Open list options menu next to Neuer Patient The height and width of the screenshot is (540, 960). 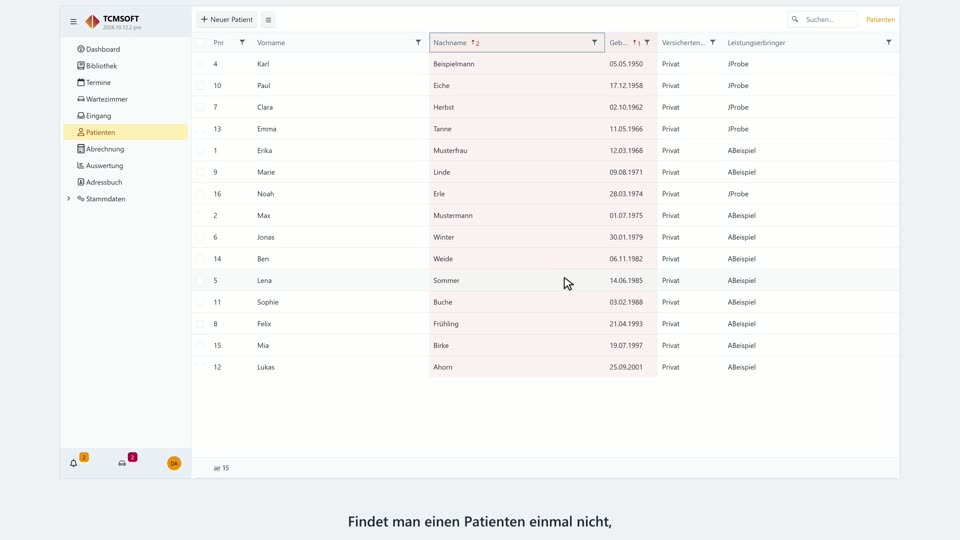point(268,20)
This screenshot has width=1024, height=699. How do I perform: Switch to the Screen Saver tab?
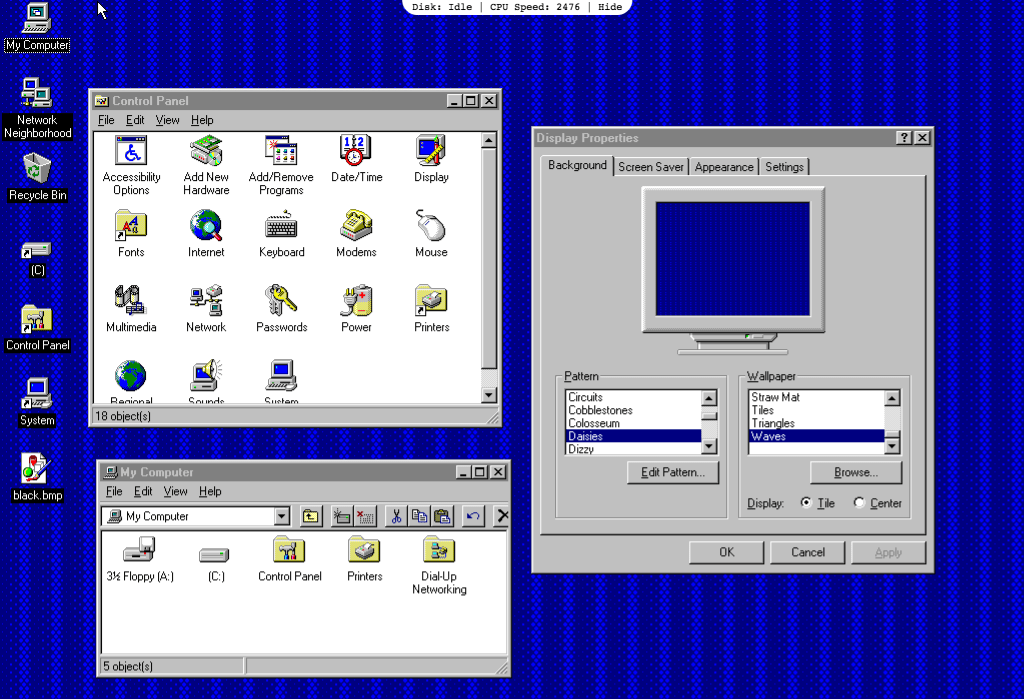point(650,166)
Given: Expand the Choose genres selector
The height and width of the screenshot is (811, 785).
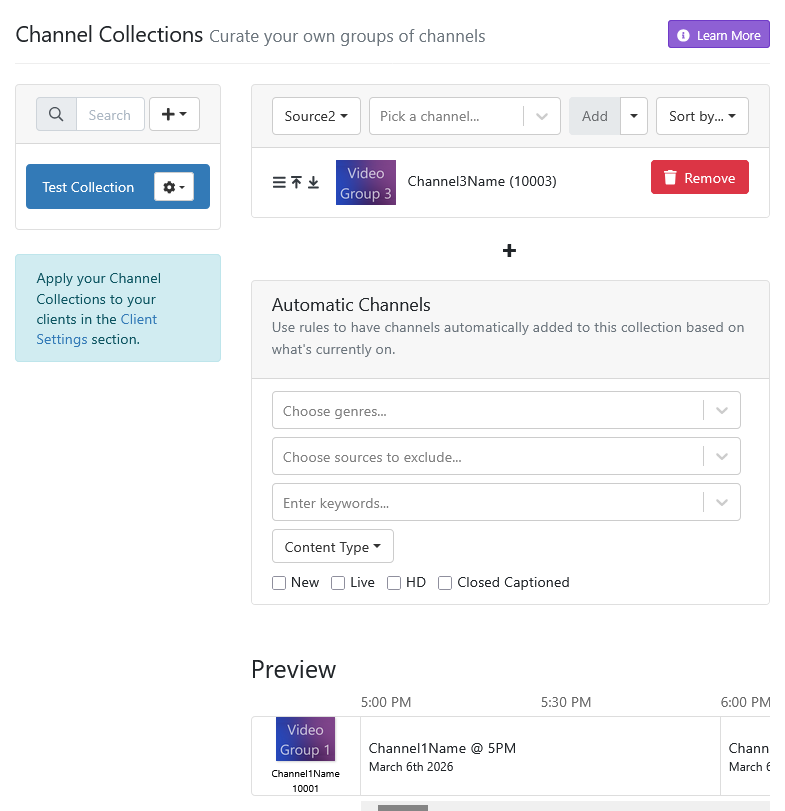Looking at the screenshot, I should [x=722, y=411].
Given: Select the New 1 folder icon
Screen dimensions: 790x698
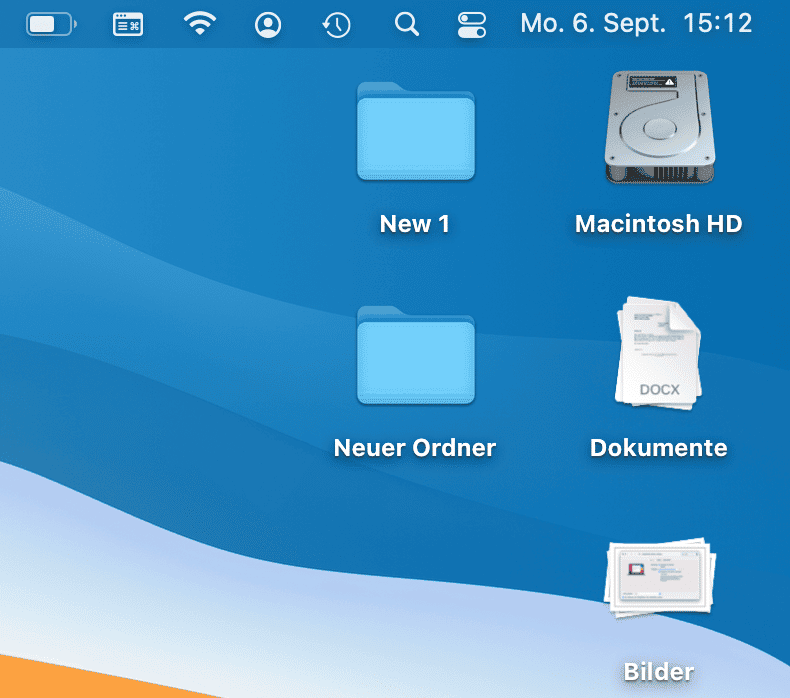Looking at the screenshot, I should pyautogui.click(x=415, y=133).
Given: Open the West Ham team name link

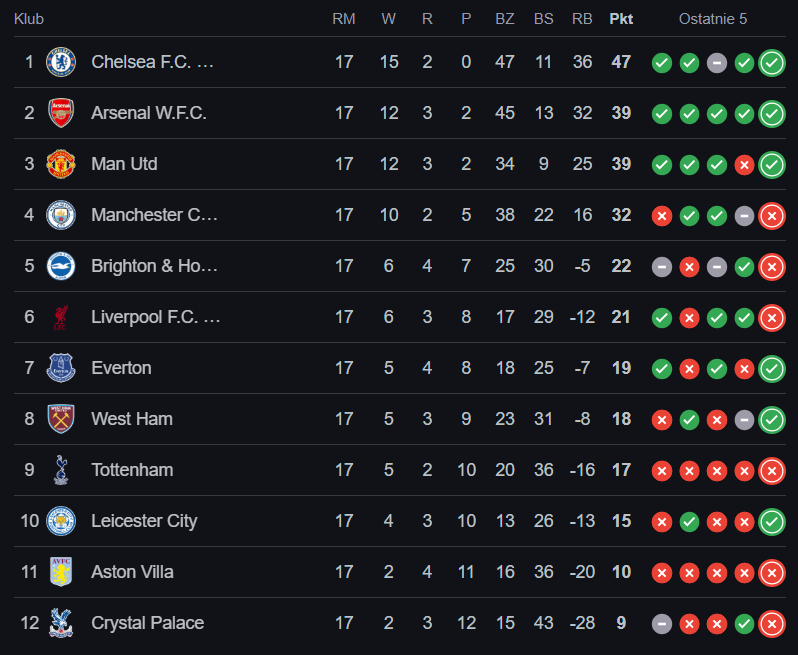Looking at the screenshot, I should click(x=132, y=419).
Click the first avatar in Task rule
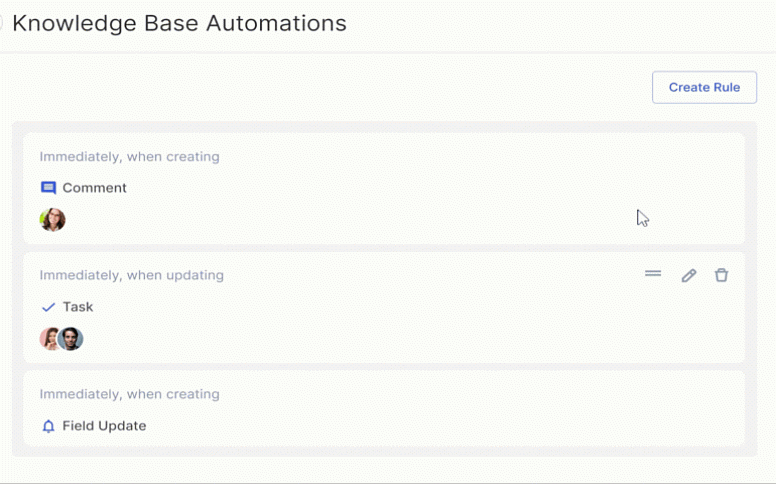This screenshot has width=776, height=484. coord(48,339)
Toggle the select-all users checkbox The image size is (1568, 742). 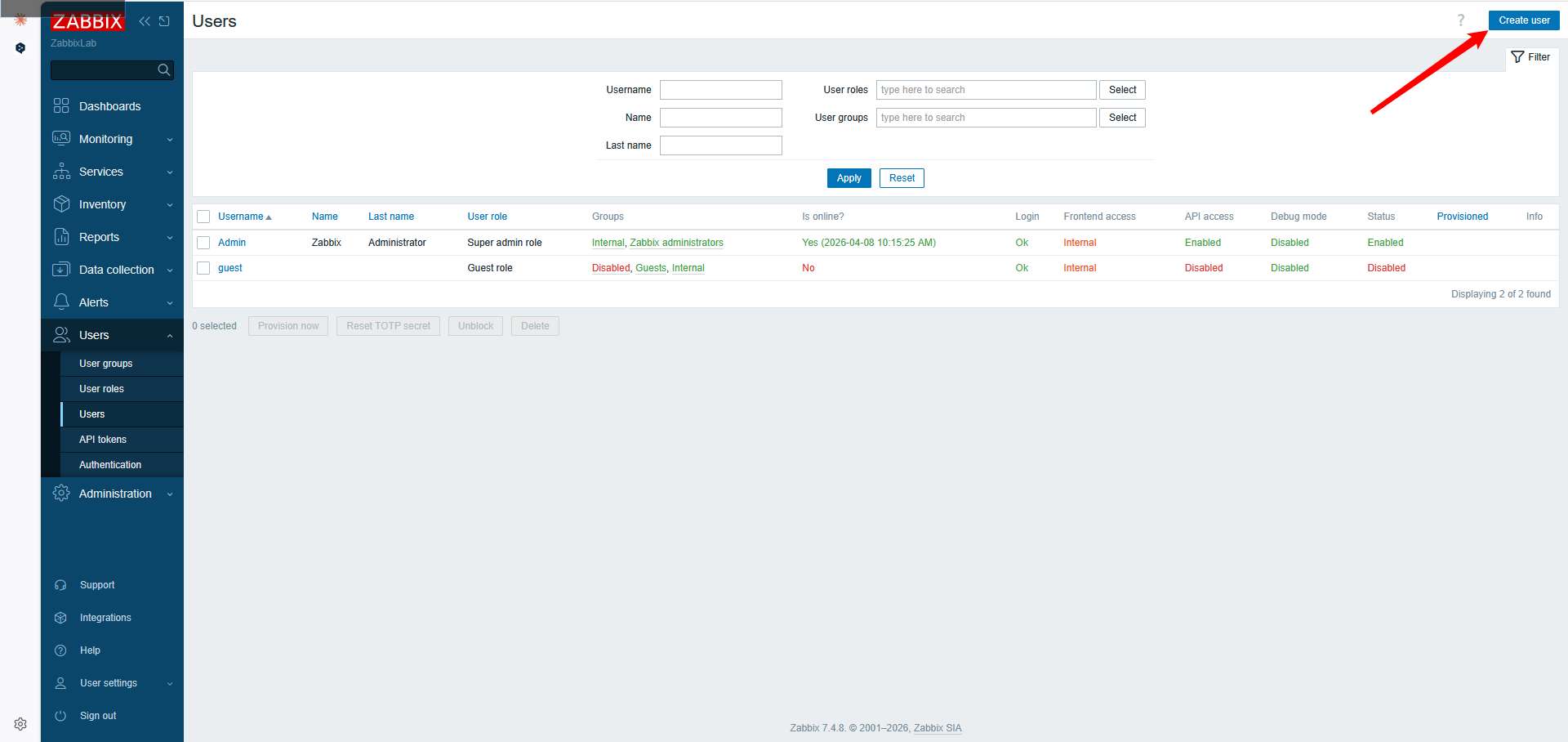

•••

### PROBLEM REQUIREMENTS
Print only the lines from the line that contains "Given: Select the New 1 folder icon" to the final line of the data, inclusive. Pictures stay out.

### EXERCISE SOLUTION
Given: Select the New 1 folder icon
Screen dimensions: 790x698
Looking at the screenshot, I should pyautogui.click(x=415, y=133).
Given: Open the West Ham team name link

Looking at the screenshot, I should click(x=132, y=419).
Click the first avatar in Task rule
This screenshot has width=776, height=484. coord(48,339)
Toggle the select-all users checkbox The image size is (1568, 742). 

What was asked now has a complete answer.